As this study is a systematic review, ethical approval was not applicable.

Study selection and data extraction

Titles and abstracts were screened with Rayyan60 by two independent reviewers (RW and NV) based on a priori developed eligibility criteria (Table 3). Importantly, not only head-to-head studies directly comparing the three digital health modes were included, but studies comparing the intervention including a digital health mode to usual care were included as well. Discrepancies were discussed between the two reviewers until consensus was reached. A third reviewer (LA) was available but did not have to step in as there were no discrepancies left.

Table 3 Eligibility criteria.

Eligible full texts were screened by the first author (RW) and one-third of these full texts were screened by a second author (NV). Reference lists from articles that fitted the inclusion criteria were checked for missed articles.
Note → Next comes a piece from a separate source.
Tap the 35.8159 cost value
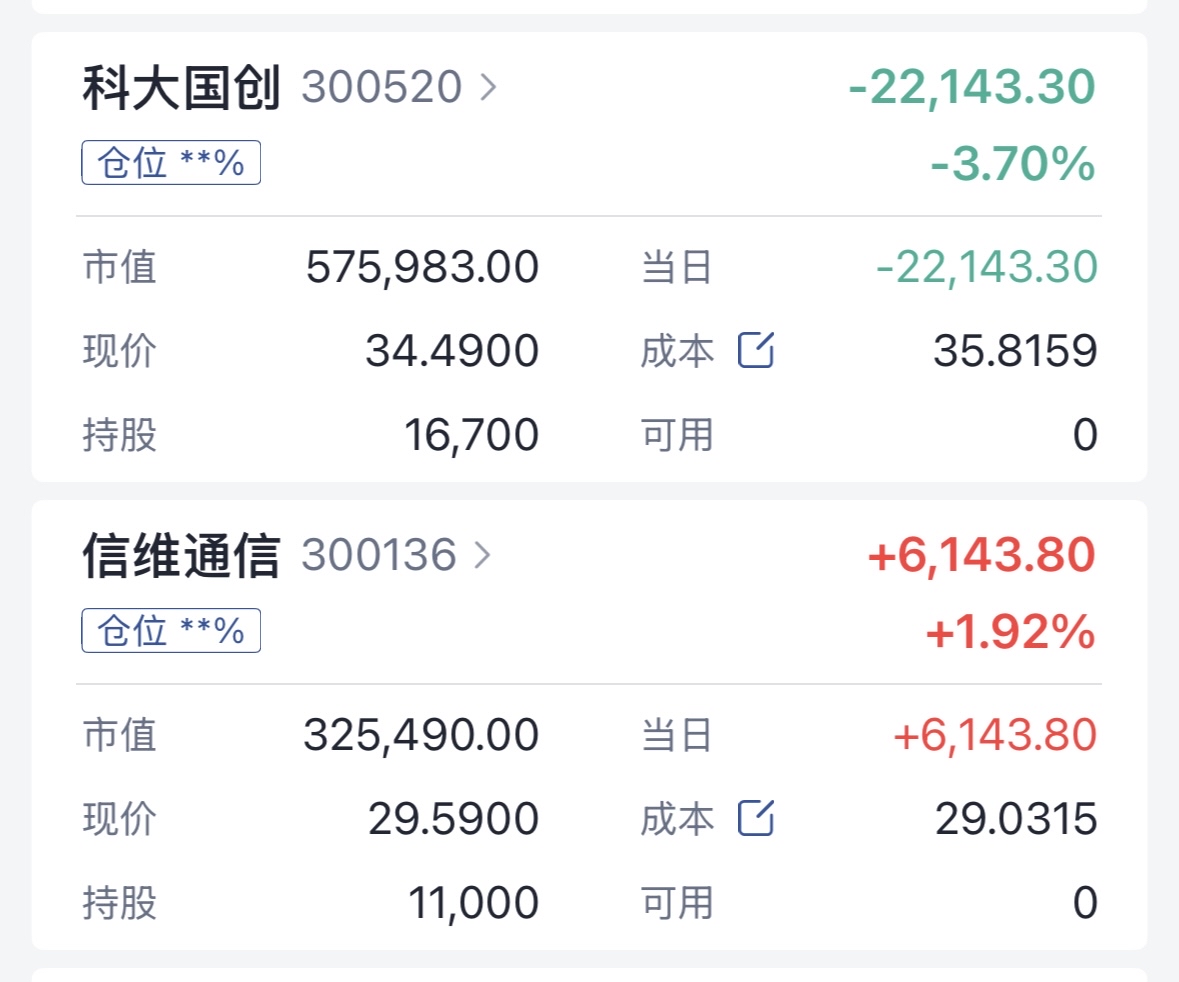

The following predetermined data were extracted from all included articles:

  • General study characteristics: publication year, country, participant characteristics, intervention alternatives;

  • Methods: study perspective (i.e., point of view), economic evaluation type, analytic approach, time horizon (i.e., period of analysis), discount rate (i.e., to convert a value received in the future to a value today), reference year of costs, willingness-to-pay threshold (i.e., what is society prepared to pay for health), intervention costs, health resource use and data sources, information regarding the base case and sensitivity analyses;

  • Results and conclusion: (incremental) costs and effects, results from sensitivity analyses, author’s conclusions.

Quality appraisal

As recommended by van Mastrigt et al.61, study quality has been appraised with the Consensus on Health Economic Criteria (CHEC) list62, since this checklist enables the assessment of both trial- and model-based economic evaluations25,61. The two independent reviewers (RW and NV) followed Werbrouck et al.57, who suggested small adaptions to the checklist (e.g., ‘not applicable’ was a valid answer option next to yes or no: for instance, whether or not discounting (item 14) was applied, was only considered applicable if a study’s time horizon was >1 year. Such adaptions resulted in a more valid appraisal of individual studies’ quality)57. Discrepancies were discussed by the two reviewers until consensus was reached by specifying assessment criteria.
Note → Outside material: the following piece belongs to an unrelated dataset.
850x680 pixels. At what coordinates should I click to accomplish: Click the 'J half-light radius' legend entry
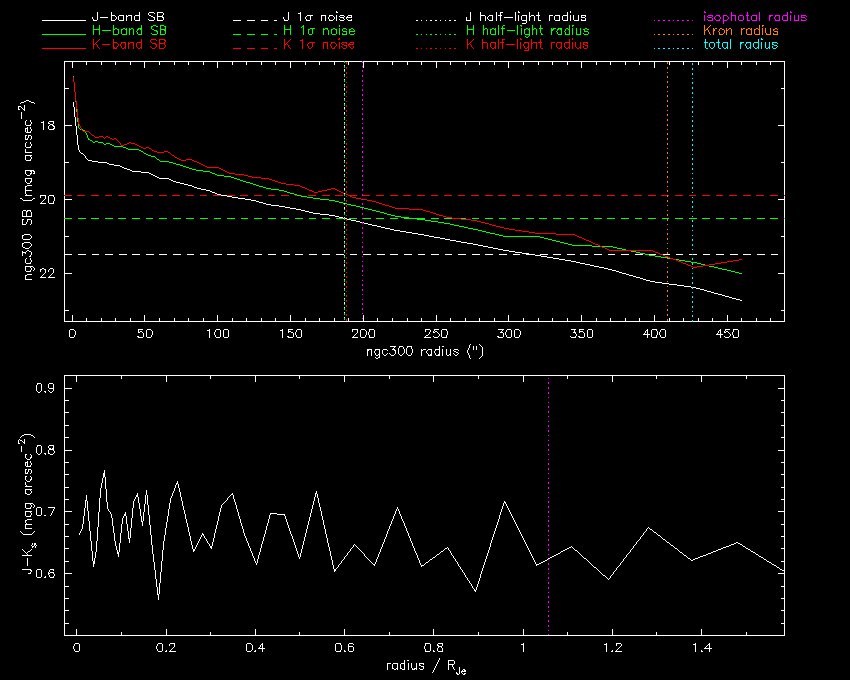point(527,18)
Evidence table and analysis

The evidence table summarises study characteristics, treatment alternatives, and results from the incremental base case analyses. Sensitivity analyses are addressed in text. The following methodology applies:

  • The treatment in the comparator group has been dichotomised into care as usual (CAU) and enhanced care as usual (CAU + ). In the case of the latter, further description was provided.

  • Perspective could either be (i) the public healthcare system perspective (i.e., the third-party payer perspective), (ii) the healthcare payer perspective (i.e., including patient costs next to third-party payer costs), (iii) the societal perspective (i.e. including the payer perspective and costs from productivity losses), (iv) the patient perspective, or (v) the organisational perspective. In the case that the perspective was not explicitly stated, the authors made a judgement. A perspective could also be called ‘limited’: a limited societal perspective may for instance account for non-medical costs (i.e., costs such as transport costs to the hospital, which are costs outside the healthcare sector, but directly relatable to the disease) but not for indirect non-medical costs (i.e., productivity losses due to absenteeism or presenteeism).

  • In order to improve the comparability between studies from different countries and different reference years61, costs and incremental cost-effectiveness ratios (ICERs)/incremental cost-utility ratios (ICURs) were converted via an online calculator (https://eppi.ioe.ac.uk/costconversion/) to 2022 Euro currency values with Belgium as the reference country, to account for purchasing power parities.

Results were analysed together and per delivery mode, disease, and outcome measure. Moreover, possible cost-effectiveness drivers were explored.

Reporting summary

Further information on research design is available in the Nature Research Reporting Summary linked to this article.